HM Opposition Shadow Minister for Health and the Environment
- In office 2015–2023

Personal details
- Born: Elliott Phillips Gibraltar
- Party: Gibraltar Social Democrats (GSD)
- Alma mater: University of Plymouth
- Occupation: barrister, politician

= Elliott Phillips =

Gibraltarian barrister and former politician

The Hon. Elliot Phillips, MP is a Gibraltarian barrister and former Member of the Gibraltar Parliament from 2015-2023, representing the Gibraltar Social Democrats.

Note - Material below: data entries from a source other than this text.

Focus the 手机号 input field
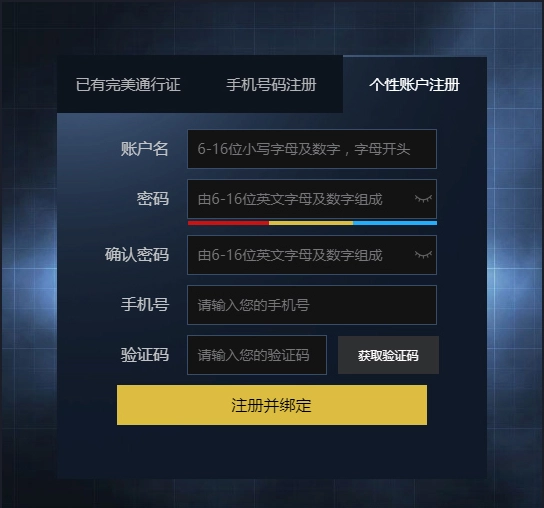This screenshot has width=544, height=508. [312, 305]
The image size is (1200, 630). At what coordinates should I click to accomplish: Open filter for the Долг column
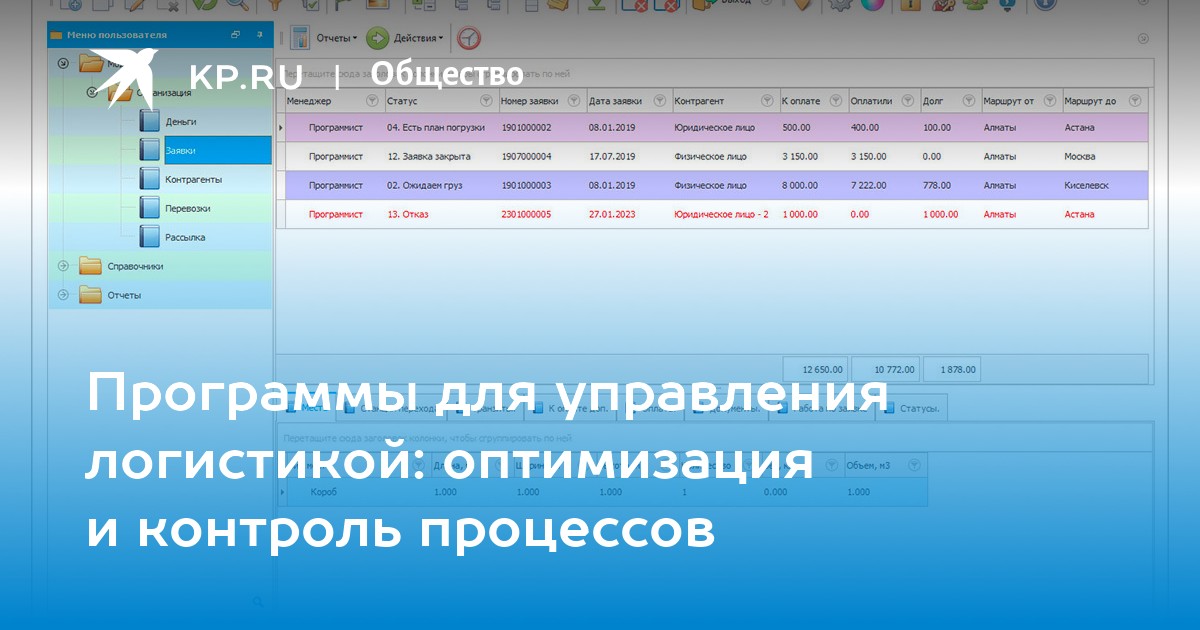968,101
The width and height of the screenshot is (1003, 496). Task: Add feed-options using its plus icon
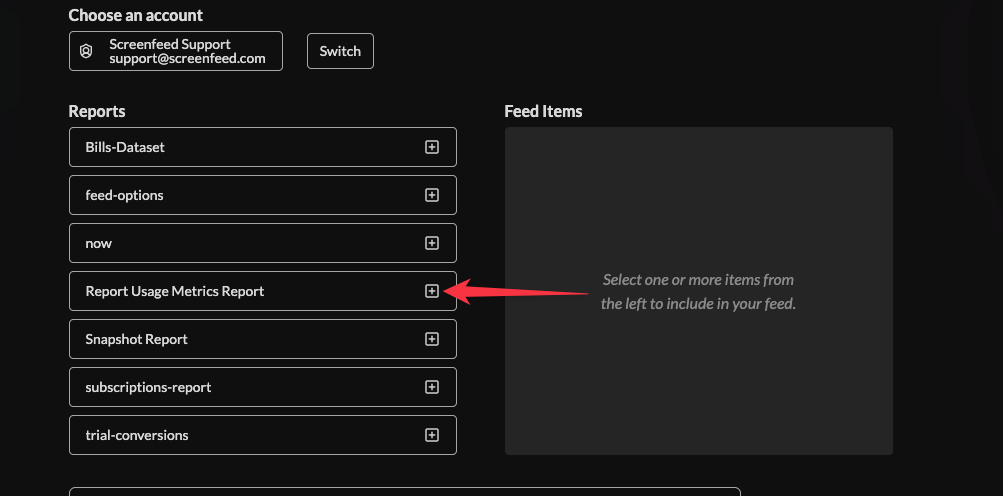coord(432,195)
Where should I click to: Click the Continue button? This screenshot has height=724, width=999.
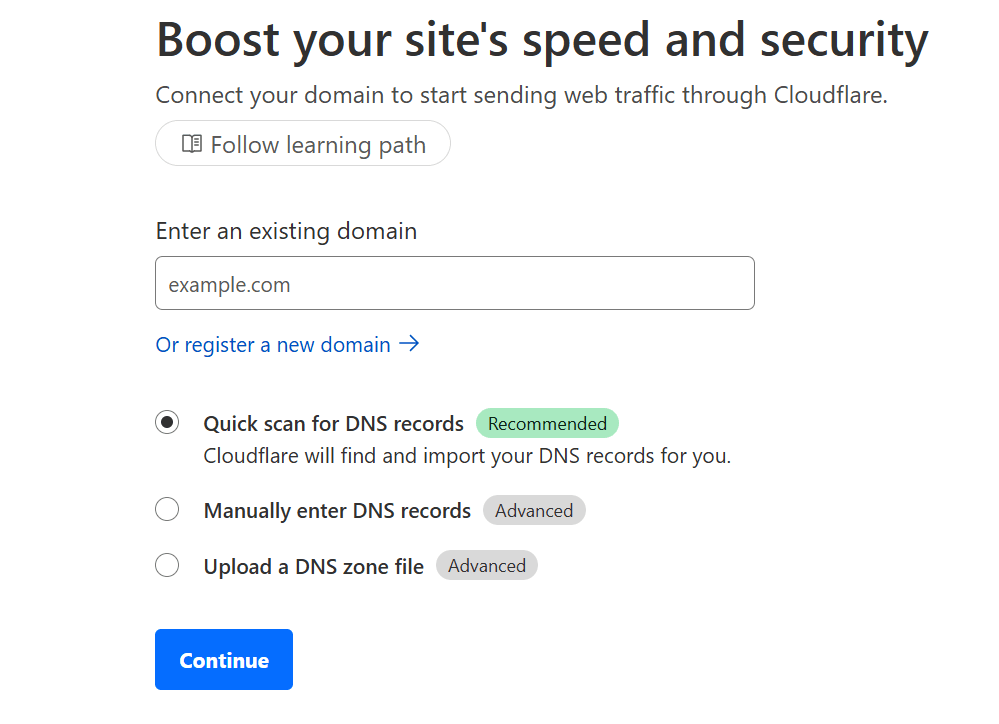coord(223,659)
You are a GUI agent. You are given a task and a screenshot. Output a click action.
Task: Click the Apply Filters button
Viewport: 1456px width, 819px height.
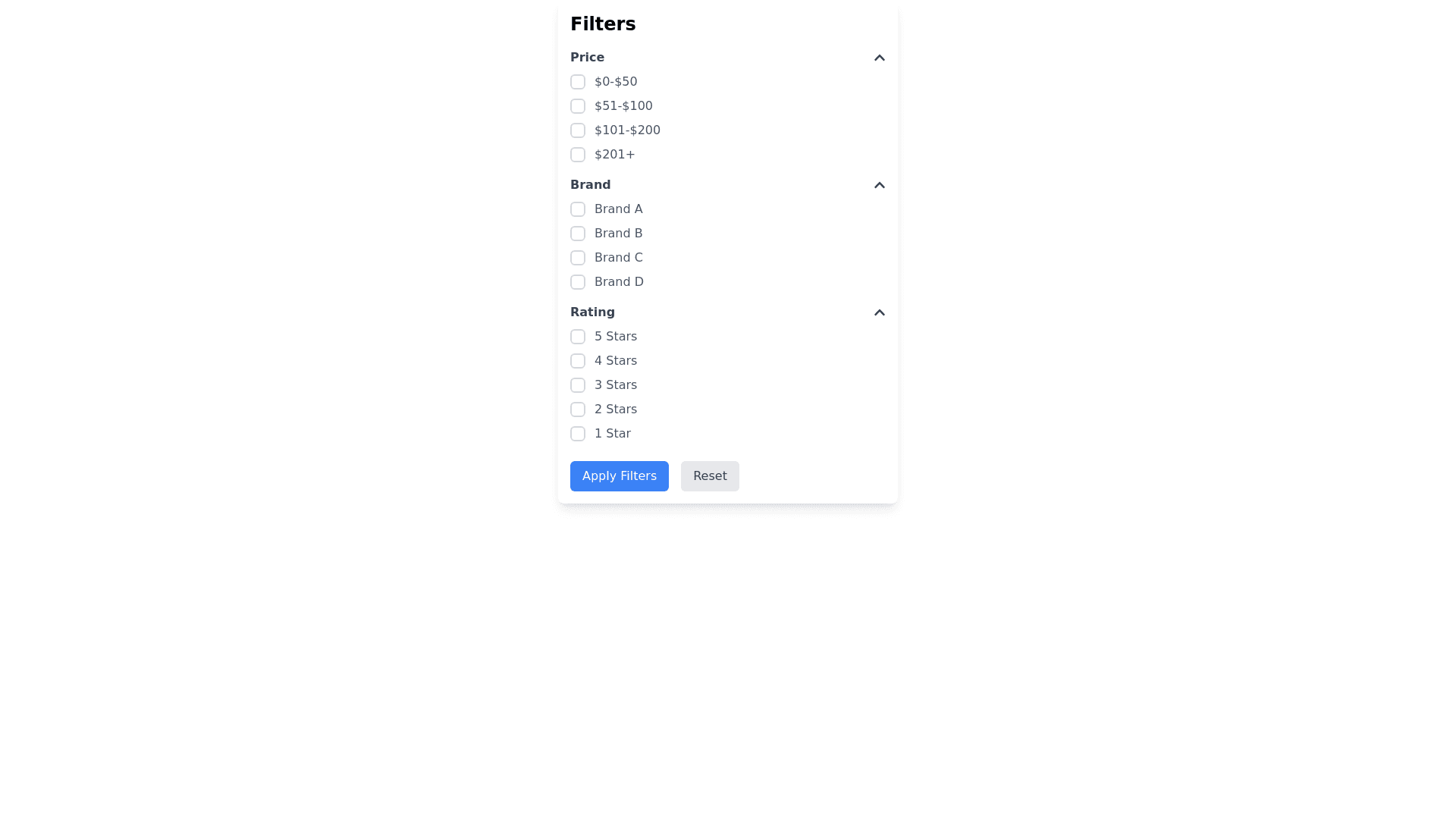(x=619, y=476)
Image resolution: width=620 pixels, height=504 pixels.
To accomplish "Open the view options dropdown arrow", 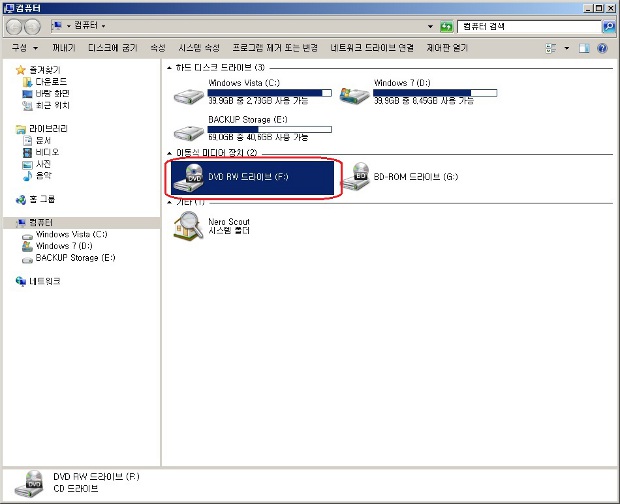I will pos(567,47).
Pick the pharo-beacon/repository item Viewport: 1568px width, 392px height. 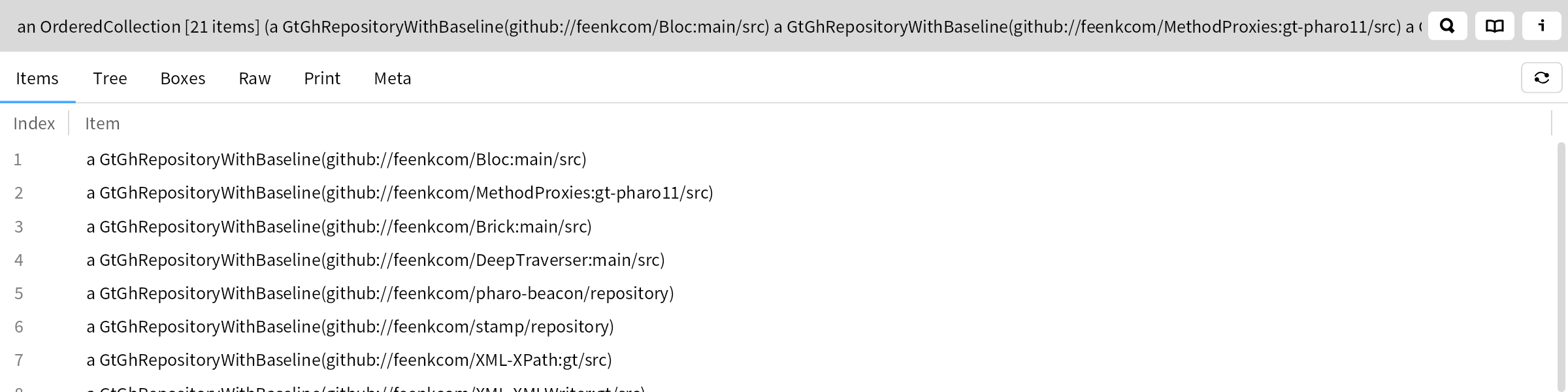point(777,293)
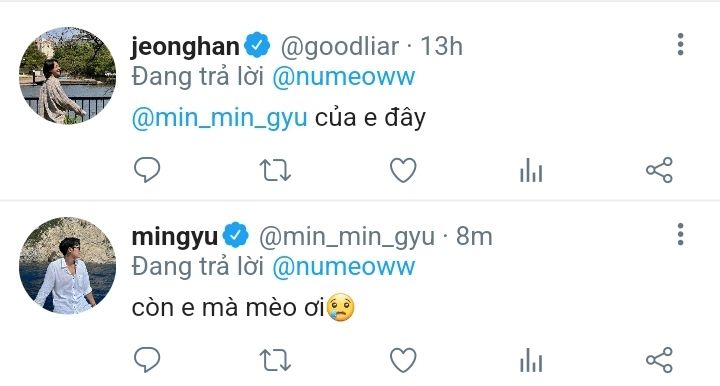Open the @goodliar handle
720x386 pixels.
pos(339,47)
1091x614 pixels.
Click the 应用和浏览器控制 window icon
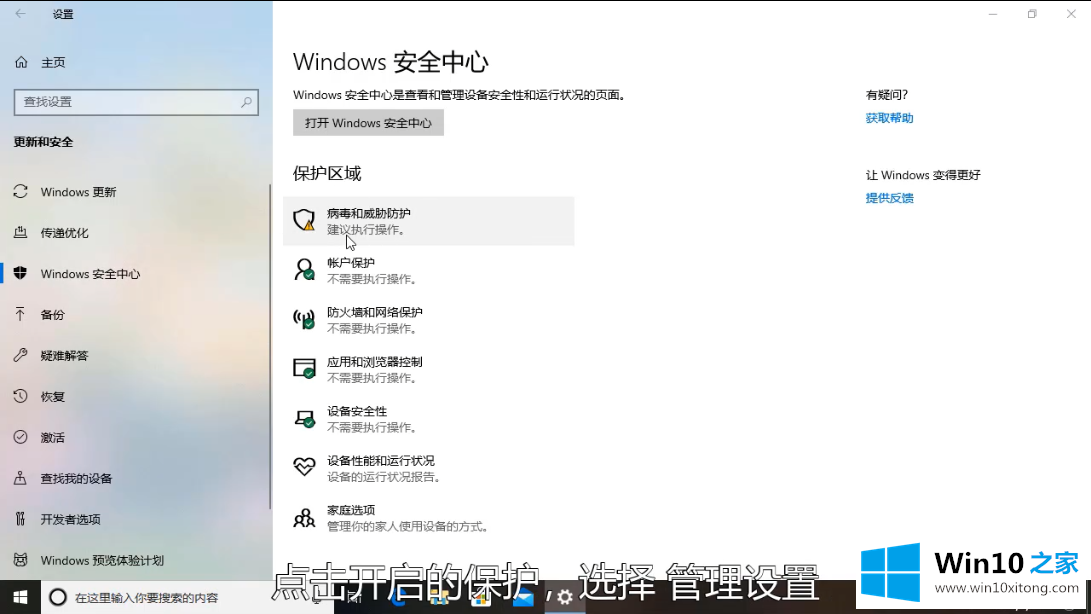304,369
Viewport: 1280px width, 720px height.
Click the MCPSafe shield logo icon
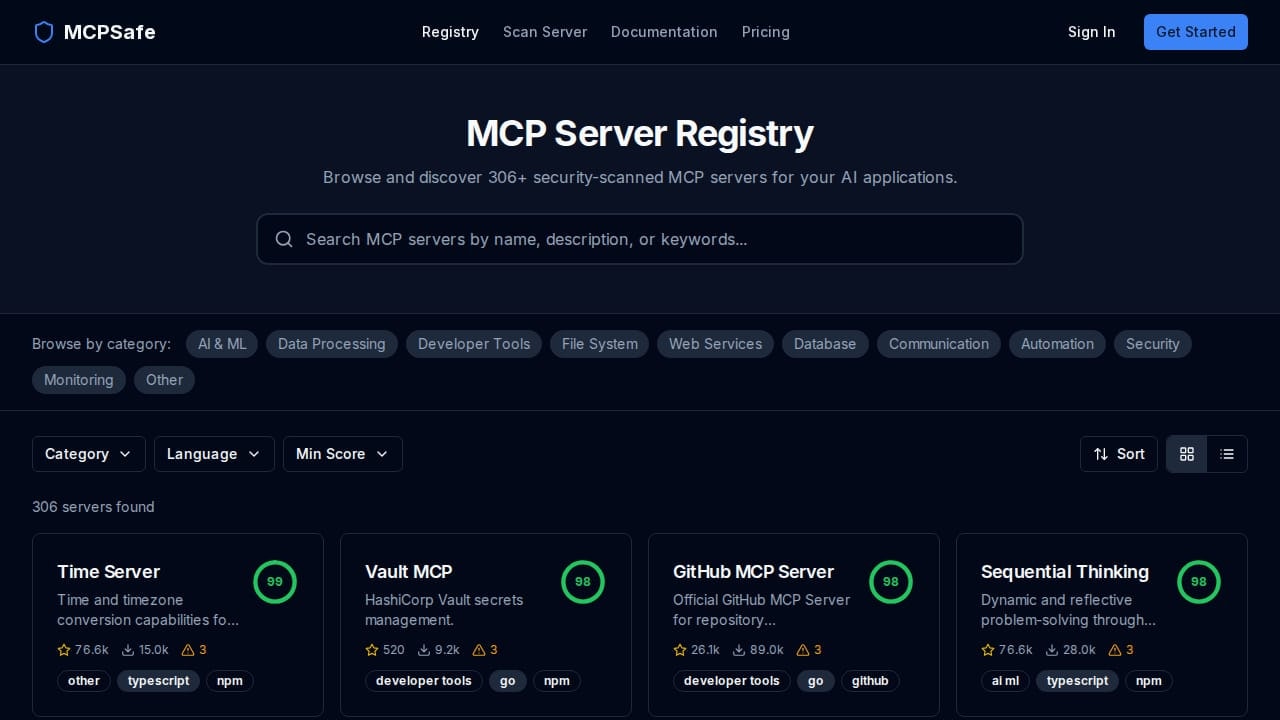point(44,32)
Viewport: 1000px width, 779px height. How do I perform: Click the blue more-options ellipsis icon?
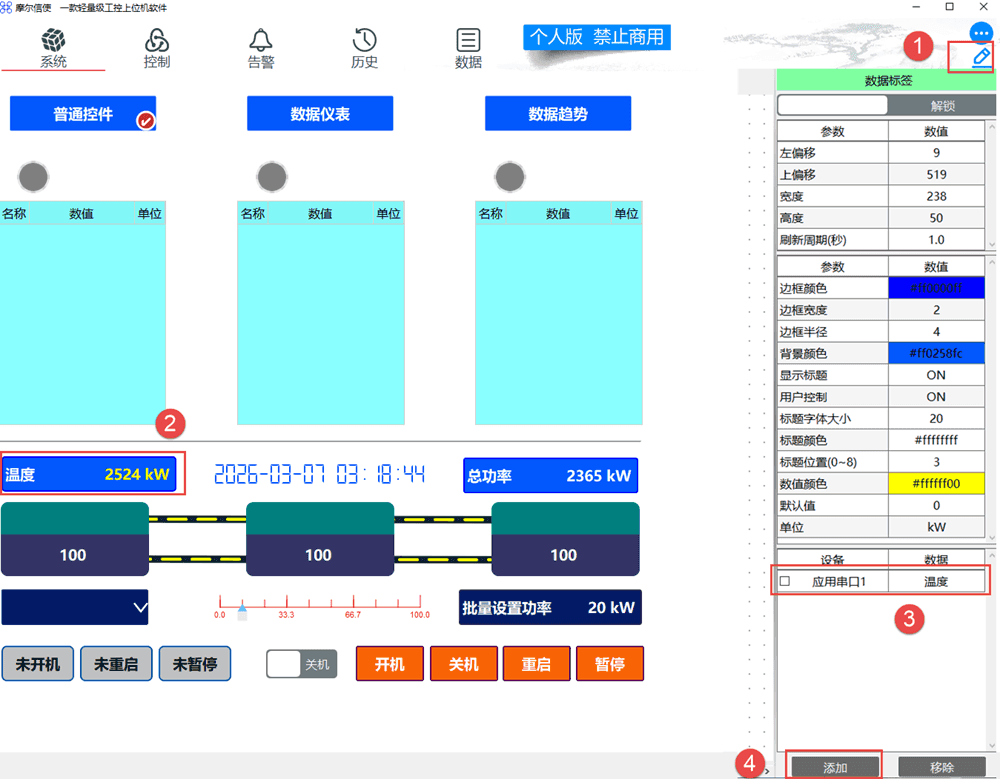click(981, 33)
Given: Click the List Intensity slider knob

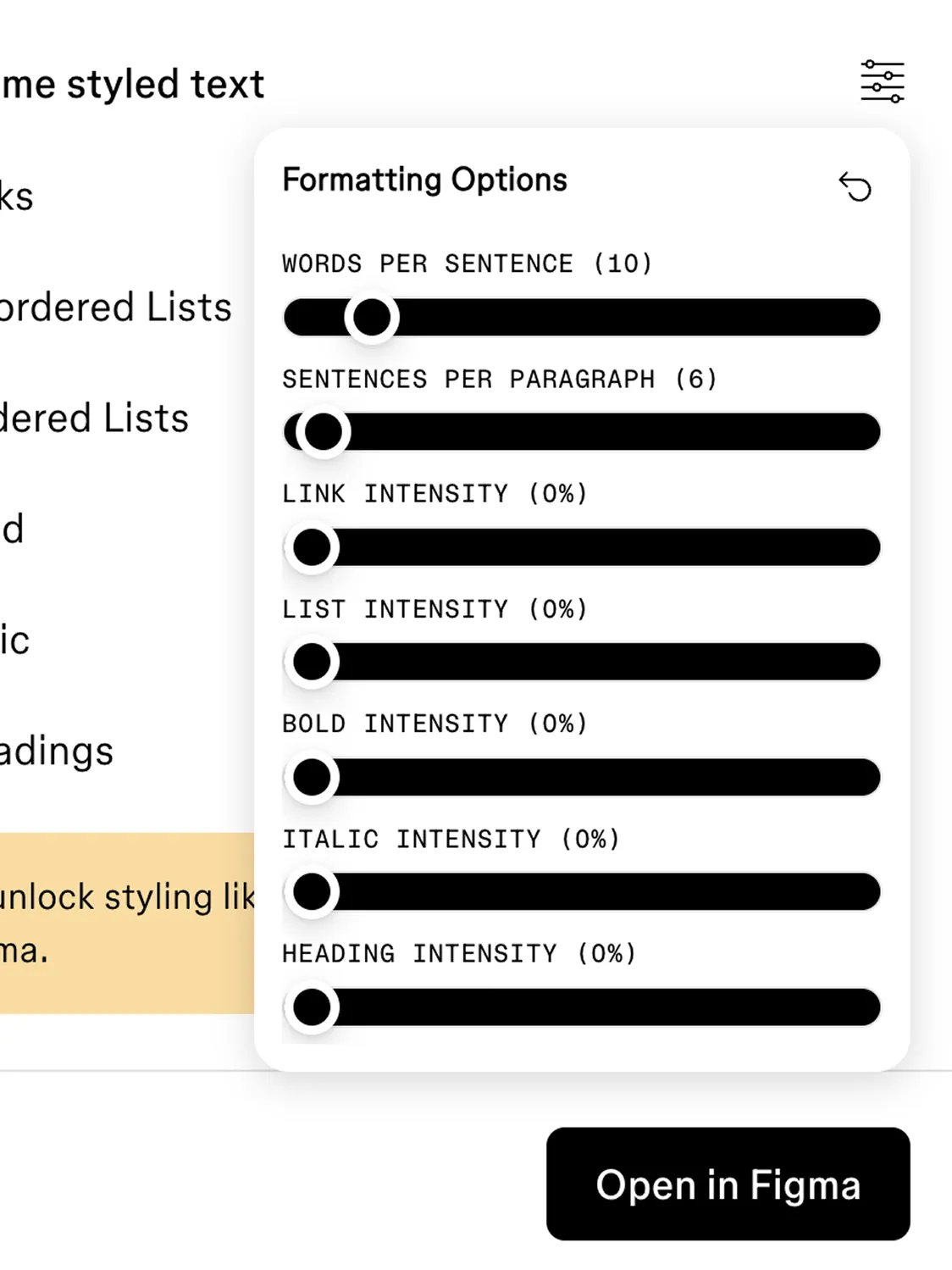Looking at the screenshot, I should (312, 662).
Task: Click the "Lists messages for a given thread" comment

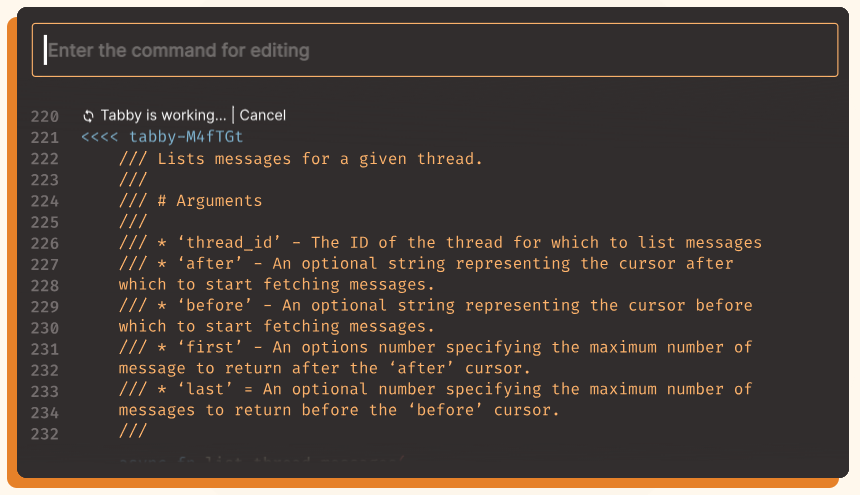Action: 300,158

Phillips studied law at the University of Plymouth and the Inns of Court School of Law. He was called to the Bar of the Middle Temple Temple, London and qualified as a barrister in England and Gibraltar in 2002. He is a partner in the London and Paris based law firm Signature Litigation which focuses on high value, high stakes cross-border commercial disputes. He is Gibraltar's leading international contentious trust litigator and currently leads the global private client disputes practice. On 13 September, it was announced that he would not stand re-election

He was elected to the Gibraltar Parliament during the 2015 Gibraltar general election and initially served as the Shadow Minister for Justice between November 2015 and November 2017. During 2017 and 2019 he was appointed as Leader of the Opposition. In 2019 he was re-elected to parliament and currently serves as Shadow Minister for Health and the Environment. Phillips is widely viewed as the de facto Deputy Leader of the Opposition despite not being officially appointed. He also acted as the GSD's spokesman on matters related to the COVID-19 outbreak. On 13 September 2023, he announced that he would not stand for re-election on 12 October.